TORONTO - The CBC may have to sell some of its assets in order to cope with the economic downturn, president Hubert Lacroix said Thursday, a day after the federal government suggested it wasn't willing to extend financial help to the public broadcaster.
Lacroix insisted he's committed to maintaining the CBC's national role but said tight funding has meant hard choices for the corporation.
"Frankly, all the options are on the table in terms of trying to monetize some of our assets to generate some revenues," Lacroix told reporters following a luncheon speech before the Empire Club of Canada.
"What we have to do is find ways in order to generate some dollars for CBC/Radio Canada to be able to minimize the impact that the current crisis is actually imposing on our services."
A CBC spokesman said such a plan could mean anything from unloading Radio 3 to putting a website up for sale.
Lacroix refused to delve into specifics, noting the drastic step was just one option as the corporation struggles with a financial crisis expected to plunge the CBC into the red next year.
In his speech, Lacroix said he has requested a meeting with Prime Minister Stephen Harper to ask for greater financial flexibility that would permit the Crown corporation to sell some assets. He's also seeking immediate access to the next fiscal year's funding for the CBC.

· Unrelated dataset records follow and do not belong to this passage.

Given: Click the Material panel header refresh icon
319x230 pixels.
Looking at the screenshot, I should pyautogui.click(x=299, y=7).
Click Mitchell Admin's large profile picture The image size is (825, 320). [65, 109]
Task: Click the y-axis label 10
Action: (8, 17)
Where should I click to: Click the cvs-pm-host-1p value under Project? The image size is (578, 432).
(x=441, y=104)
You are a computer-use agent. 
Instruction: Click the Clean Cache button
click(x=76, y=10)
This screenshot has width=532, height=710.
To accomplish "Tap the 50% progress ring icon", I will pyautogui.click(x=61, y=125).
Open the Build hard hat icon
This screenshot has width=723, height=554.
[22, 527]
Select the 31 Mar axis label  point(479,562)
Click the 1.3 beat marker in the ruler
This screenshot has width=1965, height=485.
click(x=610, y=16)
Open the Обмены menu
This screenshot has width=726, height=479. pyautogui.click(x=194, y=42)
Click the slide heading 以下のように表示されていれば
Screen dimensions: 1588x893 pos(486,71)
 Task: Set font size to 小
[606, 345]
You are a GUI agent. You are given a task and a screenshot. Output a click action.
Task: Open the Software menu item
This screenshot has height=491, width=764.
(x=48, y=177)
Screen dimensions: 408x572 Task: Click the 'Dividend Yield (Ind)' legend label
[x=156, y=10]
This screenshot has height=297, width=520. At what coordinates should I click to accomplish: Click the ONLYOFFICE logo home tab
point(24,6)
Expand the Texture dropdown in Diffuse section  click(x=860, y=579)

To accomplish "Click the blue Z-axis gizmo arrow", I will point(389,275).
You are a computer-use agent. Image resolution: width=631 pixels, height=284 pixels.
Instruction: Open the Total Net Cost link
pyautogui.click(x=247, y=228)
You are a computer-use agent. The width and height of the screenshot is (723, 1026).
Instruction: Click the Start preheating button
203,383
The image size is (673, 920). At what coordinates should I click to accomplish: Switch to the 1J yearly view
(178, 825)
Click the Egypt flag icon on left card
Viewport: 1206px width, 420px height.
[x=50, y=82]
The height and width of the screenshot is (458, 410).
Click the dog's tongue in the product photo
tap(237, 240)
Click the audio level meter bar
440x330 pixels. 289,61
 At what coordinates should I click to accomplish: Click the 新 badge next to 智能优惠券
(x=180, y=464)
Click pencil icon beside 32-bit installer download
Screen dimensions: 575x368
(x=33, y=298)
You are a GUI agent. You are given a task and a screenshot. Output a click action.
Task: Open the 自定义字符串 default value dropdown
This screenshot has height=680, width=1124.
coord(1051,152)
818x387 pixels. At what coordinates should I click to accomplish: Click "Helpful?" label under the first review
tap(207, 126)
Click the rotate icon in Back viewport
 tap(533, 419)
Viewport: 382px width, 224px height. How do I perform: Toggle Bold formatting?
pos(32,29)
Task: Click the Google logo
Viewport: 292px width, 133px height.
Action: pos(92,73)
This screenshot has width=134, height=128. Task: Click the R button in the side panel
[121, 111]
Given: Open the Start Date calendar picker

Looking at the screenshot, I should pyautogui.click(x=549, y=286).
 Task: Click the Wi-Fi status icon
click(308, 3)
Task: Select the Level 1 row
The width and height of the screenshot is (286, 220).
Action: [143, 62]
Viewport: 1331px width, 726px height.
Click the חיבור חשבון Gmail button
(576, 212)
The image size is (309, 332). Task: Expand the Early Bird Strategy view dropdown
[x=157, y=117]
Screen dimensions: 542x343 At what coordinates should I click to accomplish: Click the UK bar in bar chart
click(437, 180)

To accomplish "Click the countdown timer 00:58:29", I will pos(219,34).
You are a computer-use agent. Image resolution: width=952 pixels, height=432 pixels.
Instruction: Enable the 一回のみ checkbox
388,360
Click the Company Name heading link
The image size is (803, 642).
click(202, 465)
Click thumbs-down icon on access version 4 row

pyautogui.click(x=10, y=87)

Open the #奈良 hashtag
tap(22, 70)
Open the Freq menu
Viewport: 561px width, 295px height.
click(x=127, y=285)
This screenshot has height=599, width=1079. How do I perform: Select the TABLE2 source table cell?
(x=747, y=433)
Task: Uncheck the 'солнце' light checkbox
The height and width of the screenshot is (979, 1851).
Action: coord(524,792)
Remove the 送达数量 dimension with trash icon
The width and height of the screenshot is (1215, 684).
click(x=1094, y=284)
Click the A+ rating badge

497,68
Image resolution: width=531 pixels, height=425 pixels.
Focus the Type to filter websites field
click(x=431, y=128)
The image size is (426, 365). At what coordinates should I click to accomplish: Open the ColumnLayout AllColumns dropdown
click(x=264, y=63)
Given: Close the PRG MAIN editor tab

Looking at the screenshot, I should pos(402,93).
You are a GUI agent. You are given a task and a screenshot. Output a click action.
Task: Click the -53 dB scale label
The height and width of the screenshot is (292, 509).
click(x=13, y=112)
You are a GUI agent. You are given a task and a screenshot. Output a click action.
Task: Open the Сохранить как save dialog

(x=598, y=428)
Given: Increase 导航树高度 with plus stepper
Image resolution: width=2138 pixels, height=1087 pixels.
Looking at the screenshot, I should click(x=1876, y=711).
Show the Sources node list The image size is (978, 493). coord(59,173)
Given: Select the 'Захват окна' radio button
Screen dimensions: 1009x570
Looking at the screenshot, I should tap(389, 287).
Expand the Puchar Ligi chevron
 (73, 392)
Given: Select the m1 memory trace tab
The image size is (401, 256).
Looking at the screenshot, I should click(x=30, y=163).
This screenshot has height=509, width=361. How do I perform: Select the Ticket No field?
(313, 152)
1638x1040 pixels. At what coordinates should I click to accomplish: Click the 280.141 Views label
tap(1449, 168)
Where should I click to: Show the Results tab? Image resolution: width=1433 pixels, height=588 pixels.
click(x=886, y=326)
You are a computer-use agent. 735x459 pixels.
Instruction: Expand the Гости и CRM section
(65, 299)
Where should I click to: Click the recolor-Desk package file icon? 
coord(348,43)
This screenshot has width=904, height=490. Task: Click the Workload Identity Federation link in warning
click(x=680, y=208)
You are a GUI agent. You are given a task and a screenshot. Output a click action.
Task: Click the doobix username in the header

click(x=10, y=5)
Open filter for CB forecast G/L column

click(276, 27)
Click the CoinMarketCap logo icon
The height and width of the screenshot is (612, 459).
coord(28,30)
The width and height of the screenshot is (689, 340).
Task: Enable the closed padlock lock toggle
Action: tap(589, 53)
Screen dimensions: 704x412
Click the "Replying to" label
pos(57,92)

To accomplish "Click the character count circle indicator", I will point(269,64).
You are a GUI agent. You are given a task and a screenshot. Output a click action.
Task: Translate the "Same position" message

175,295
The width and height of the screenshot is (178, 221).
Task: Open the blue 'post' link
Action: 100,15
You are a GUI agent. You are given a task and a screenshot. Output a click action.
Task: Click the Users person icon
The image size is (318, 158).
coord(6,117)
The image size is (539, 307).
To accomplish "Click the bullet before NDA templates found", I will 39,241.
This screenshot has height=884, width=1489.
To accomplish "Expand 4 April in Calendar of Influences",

Lacroix stressed that he's not asking for any cash beyond the $1 billion in public funds the CBC already gets annually.
"We are not begging for more money," he told the assembled crowd. "We are simply trying to manage ourselves out of this mess, and to do that we have asked government to help us with some financial flexibility."
So far, the federal Tories have appeared cool to the requests.
On Wednesday, Finance Minister Jim Flaherty said the broadcaster already receives significant public funds.
Lacroix said Thursday that without financial help, CBC's TV programming would likely take new shape. For one thing, he'd consider increasing the number of American shows on the channel.
"It costs 10 times more to make one hour of high-quality Canadian programming like 'The Border' than it does to buy 'Wheel of Fortune,"' he said.
The public broadcaster came under heavy fire from some critics for buying rights to "Wheel" and "Jeopardy" last year, but Lacroix said the game shows draw substantial viewers to the Canadian prime-time shows that follow.
Still, he has projected that advertising revenue will be down by as much as $65 million this fiscal year. However, he says the books will be balanced by drawing from reserves.
The CBC would also consider reducing geographic coverage by shrinking or consolidating local stations, he said.
Lise Lareau, president of the Canadian Media Guild, said the economy has left Lacroix with little wiggle room and called for more federal funds to avoid cuts to programs and staff.
"I really hate to see the nation's public broadcaster . . . being affected by partisan politics at a time where Canada needs both solid information and information from communities across the country and jobs in communities across the country," said Lareau.